- _Set problem_
Write out the records verbatim, from the line containing "1384x868 pixels. Task: Collapse" through the line containing "The width and height of the screenshot is (1456, 836).", with both of those lines included. Omit the pictures.

===== Material supplied =====

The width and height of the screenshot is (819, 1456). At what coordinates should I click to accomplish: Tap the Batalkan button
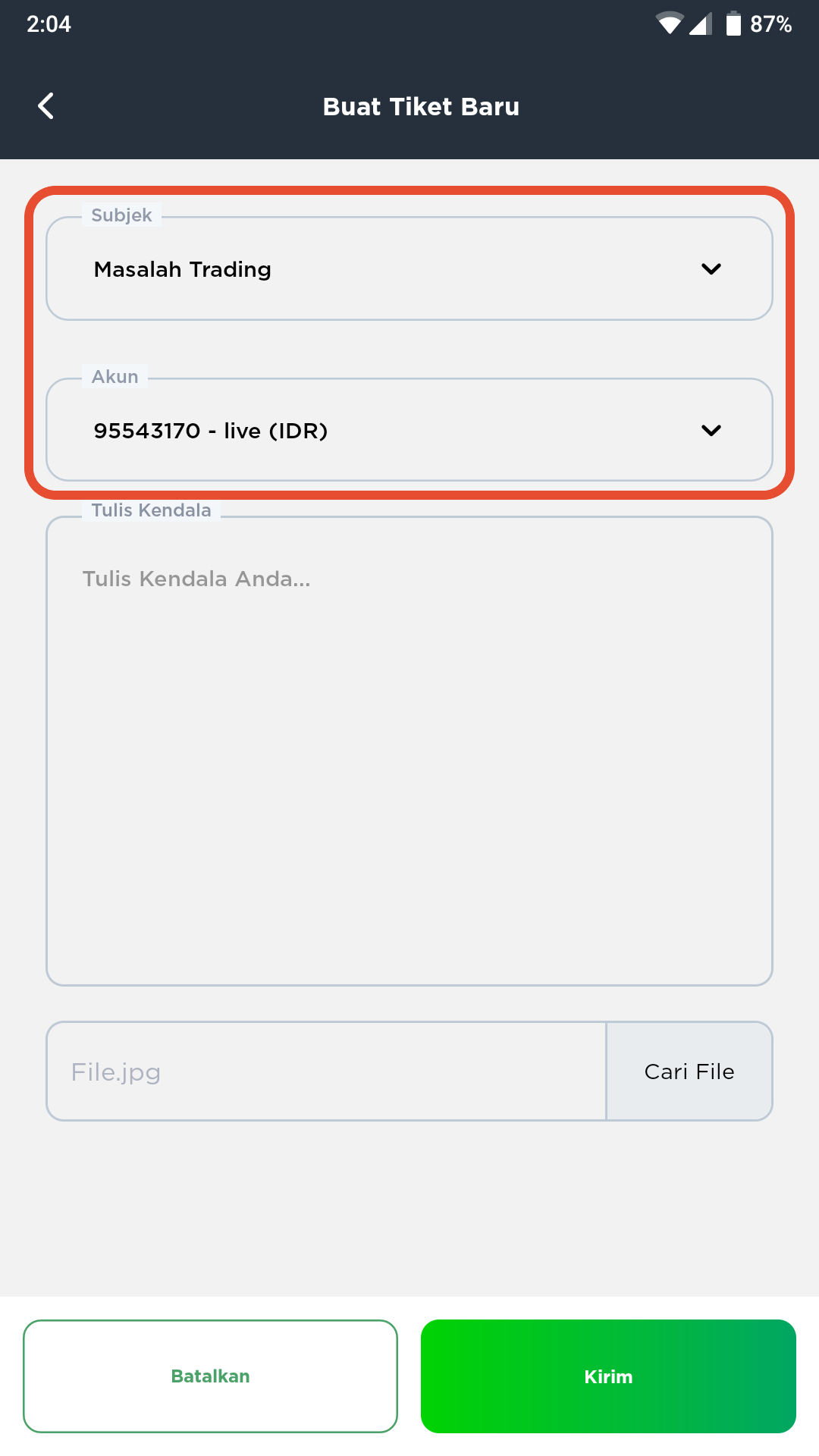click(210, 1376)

=====
===== Material supplied =====

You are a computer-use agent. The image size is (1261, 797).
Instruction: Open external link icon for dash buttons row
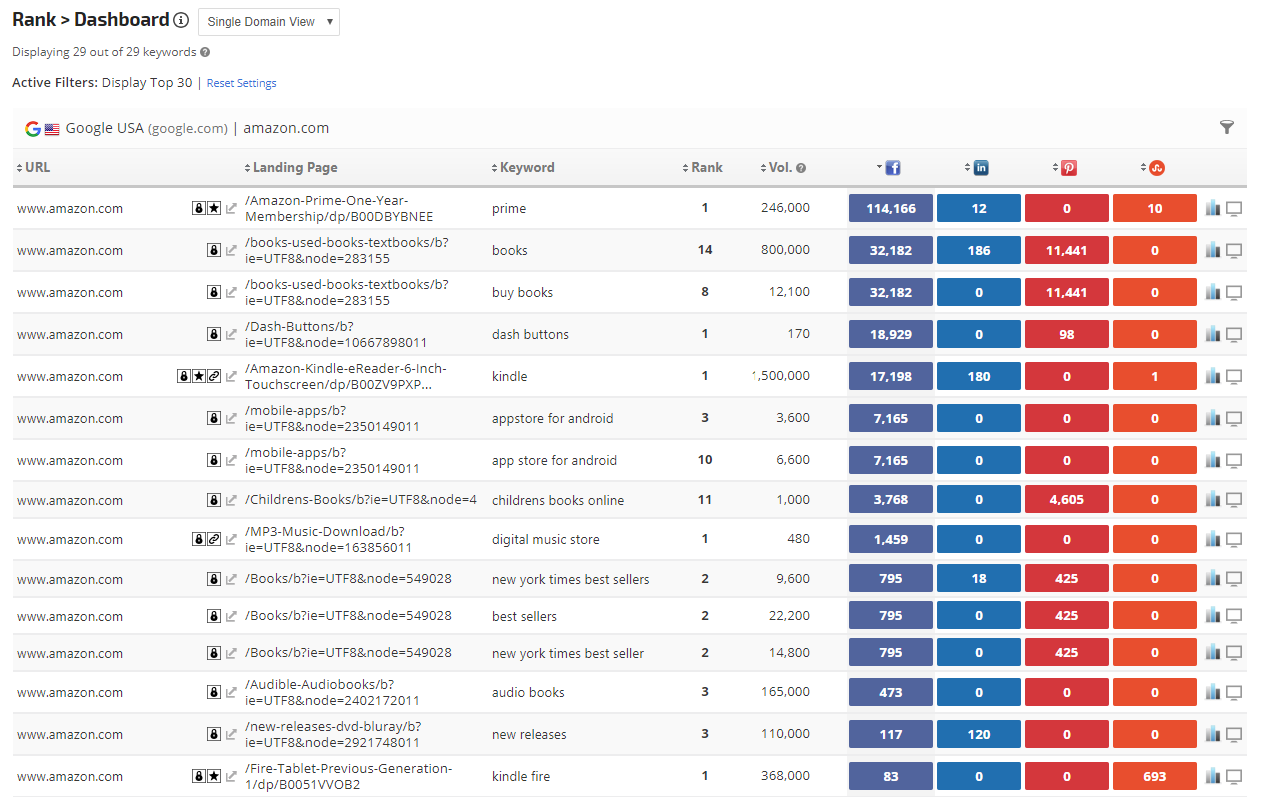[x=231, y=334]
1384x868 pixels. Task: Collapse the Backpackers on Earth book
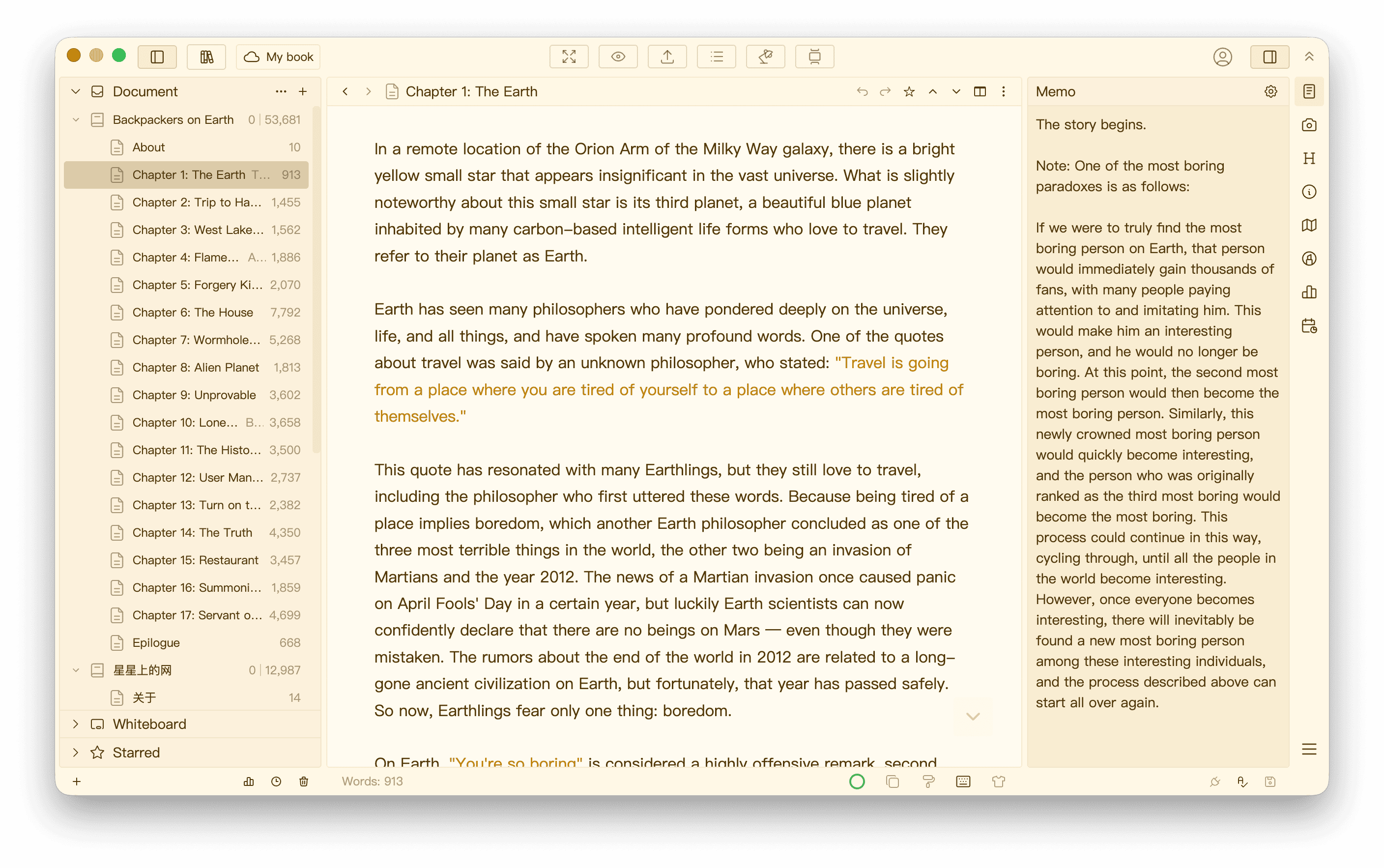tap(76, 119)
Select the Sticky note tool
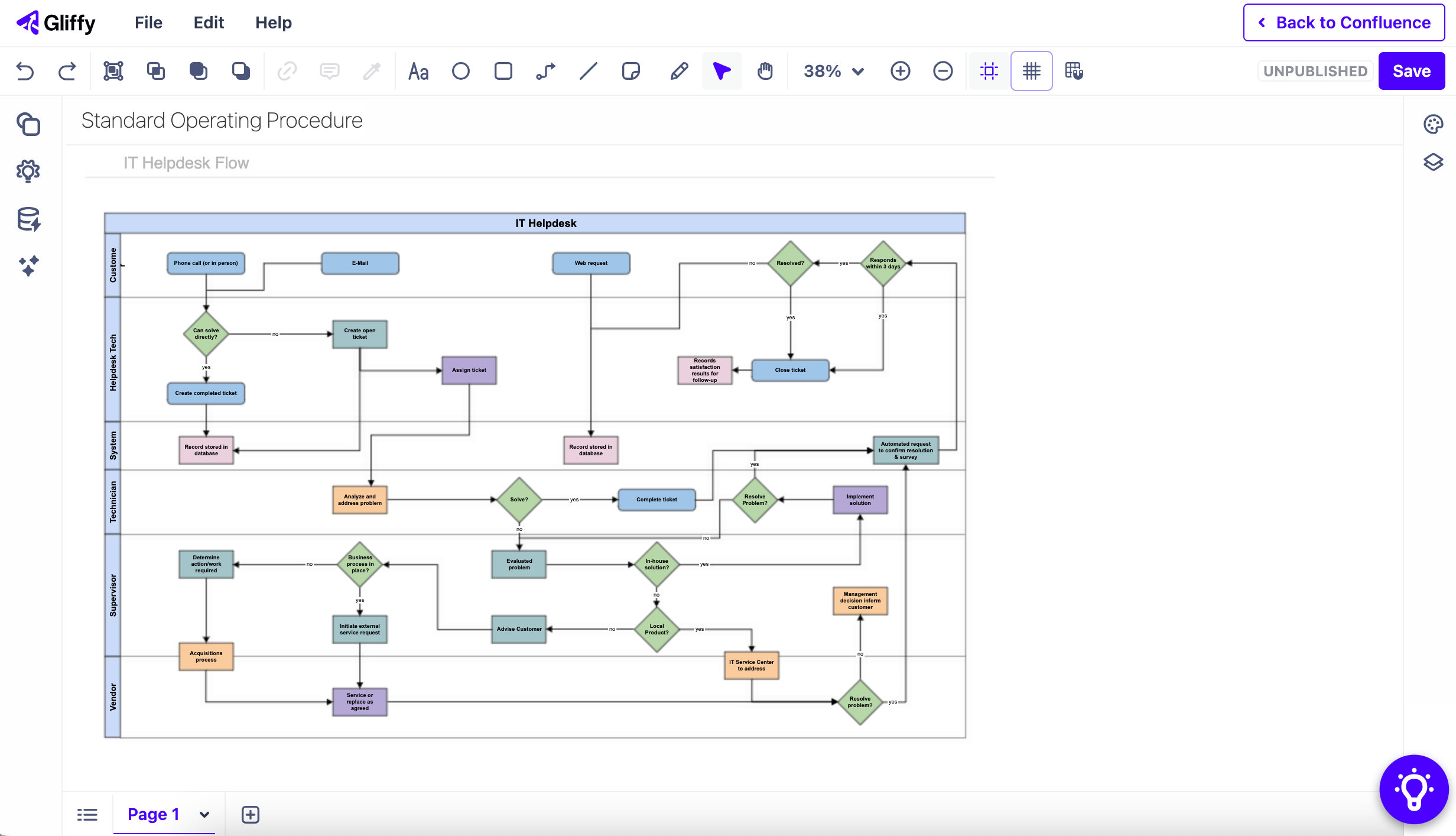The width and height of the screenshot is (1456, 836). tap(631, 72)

=====
===== Material supplied =====

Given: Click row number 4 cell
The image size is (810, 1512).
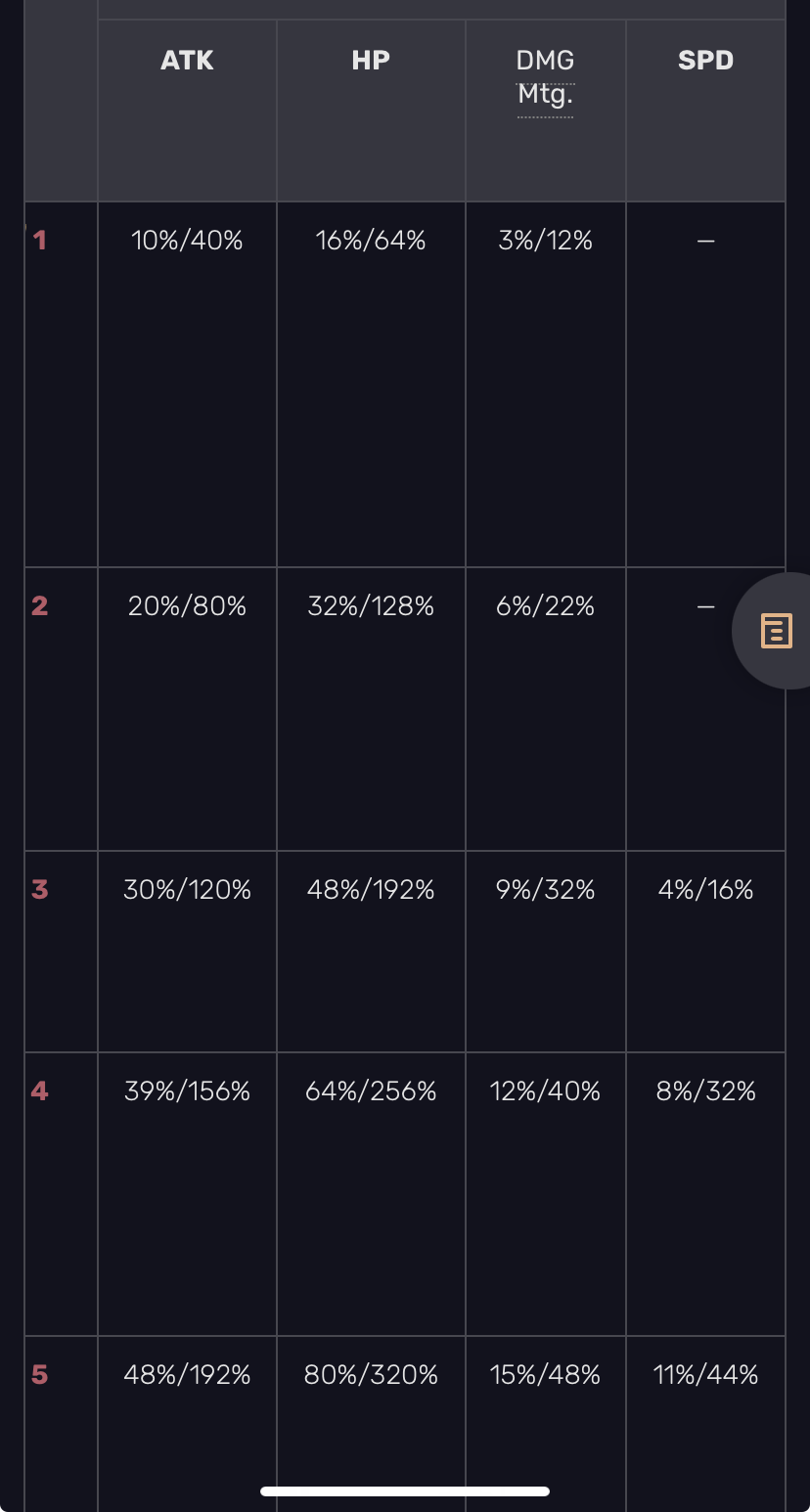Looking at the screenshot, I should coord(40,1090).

=====

- _Output_
1384x868 pixels. Task: Collapse the Backpackers on Earth book
tap(76, 119)
Select the Sticky note tool
The width and height of the screenshot is (1456, 836). tap(631, 72)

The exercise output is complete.